PS 76-54
Nutrient dynamics in a warmer world: Nitrogen uptake by trees

Friday, August 9, 2013
Exhibit Hall B, Minneapolis Convention Center
Ana C. Castillo, Department of Ecology, Evolution, and Environmental Biology, Columbia University, New York, NY
Rebecca Sanders-DeMott, Department of Biology, Boston University, Boston, MA
Pamela H. Templer, Department of Biology, Boston University, Boston, MA
Background/Question/Methods

Climate models project a reduced winter snowpack depth and duration in the northeastern United States over the next 100 years. Reduction of the snowpack leaves soils exposed to freezing air temperatures, which can induce soil frost and reduce soil biotic activity in winter. Repeated freezing damage and subsequent heightened production of fine roots in the following growing season may deplete nutrient and carbon reserves within trees. These changes may leave fine roots more susceptible to frost damage in the following winter, which could decrease nutrient uptake by trees in future years.   In order to assess the effects of increased soil frost on nutrient uptake by trees in mixed temperate forests, a snow removal experiment was conducted at Harvard Forest, MA.   We induced soil frost by removing snow from treatment plots for the first four weeks of winter in 2010 and 2011 in three 13 X 13 m2 plots of a mixed temperate deciduous forest. We measured nitrogen uptake by excised fine roots during the summer following two consecutive winters of snow removal.

Results/Conclusions

In the winter of 2010-2011 snow removal induced significantly greater depth and duration of soil freezing in the treatment plots relative to the reference plots.  However, due to low snowfall, there were no significant differences in soil freezing depth between reference and snow removal plots for the mild winter of 2011-2012.  In August 2012, fine roots from snow removal plots had greater rates of NH4+ (P = 0.038) and NO3- uptake (P = 0.065) than fine roots from reference plots.
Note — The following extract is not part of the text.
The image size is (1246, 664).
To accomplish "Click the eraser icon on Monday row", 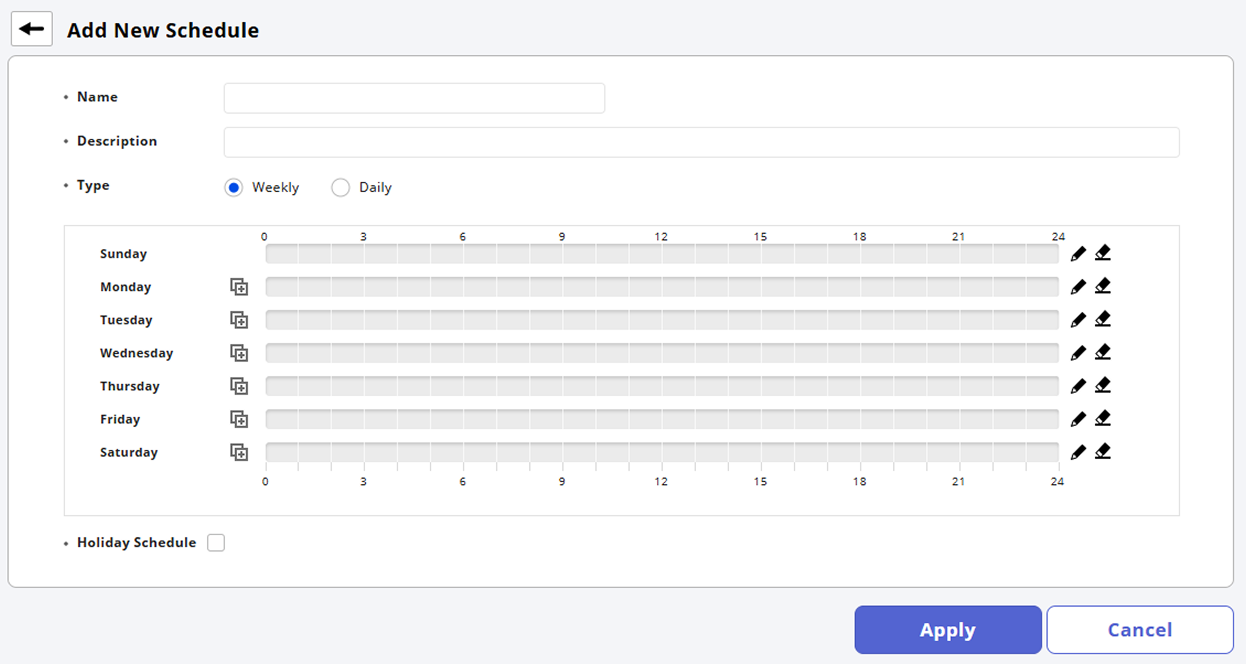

Uptake of NH4+ was significantly greater than NO3- in both reference (P = 0.011) and snow-removal (P = 0.003) plots. Differences in nutrient uptake by fine roots between the reference and snow-removal plots could be occurring for multiple reasons. Roots in treatments plots may have been damaged during winter #1 (2010-2011), leading to diminished uptake capacity of roots in the following growing season, which we did not measure. This may have lead to increased carbon allocation to roots in the following growing season, and as such the roots in treatment plots were not as affected by soil freezing in winter #2 (2011-2012) resulting in  greater nutrient uptake capacity. There is a possibility that roots in treatments plots were better acclimated to freezing after experiencing winter #1, and roots in reference plots were more susceptible to damage in winter #2.